> **DIRECTIONS FOR THIS TASK**: Each line of the records that holds "Given" should be shown in full.

> **RECORDS FOR THIS TASK**:

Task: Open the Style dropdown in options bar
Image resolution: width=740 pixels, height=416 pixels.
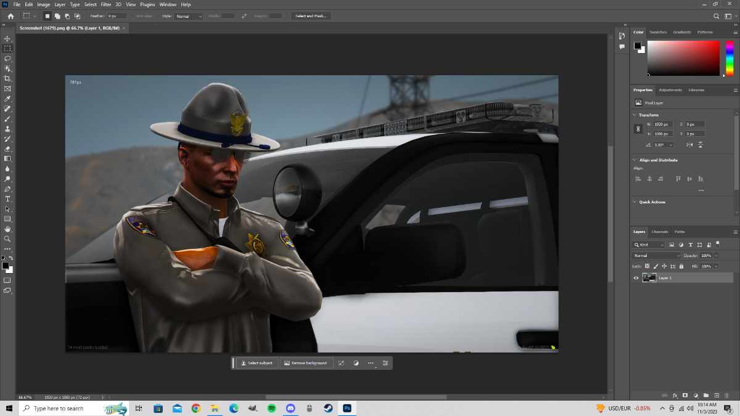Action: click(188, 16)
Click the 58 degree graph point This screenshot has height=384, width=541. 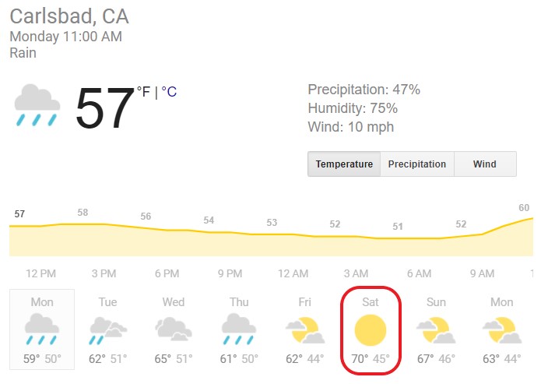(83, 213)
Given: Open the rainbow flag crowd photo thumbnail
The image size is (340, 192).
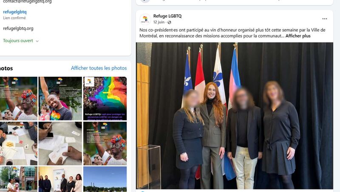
...
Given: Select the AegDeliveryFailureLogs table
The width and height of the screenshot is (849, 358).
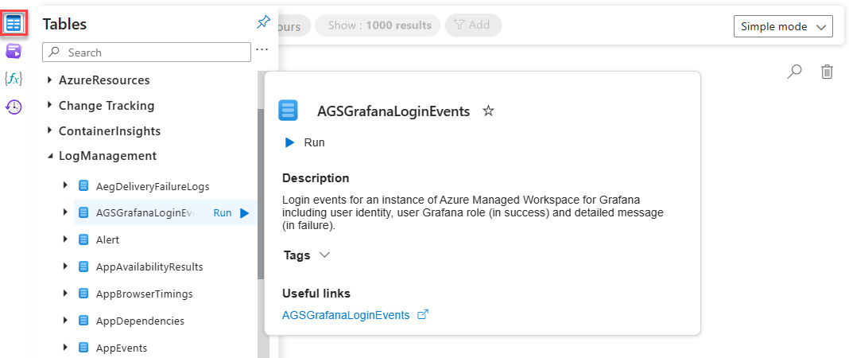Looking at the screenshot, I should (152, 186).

> **WRITTEN SOLUTION**:
Given: Open the rainbow flag crowd photo thumbnail
Given: Select the AegDeliveryFailureLogs table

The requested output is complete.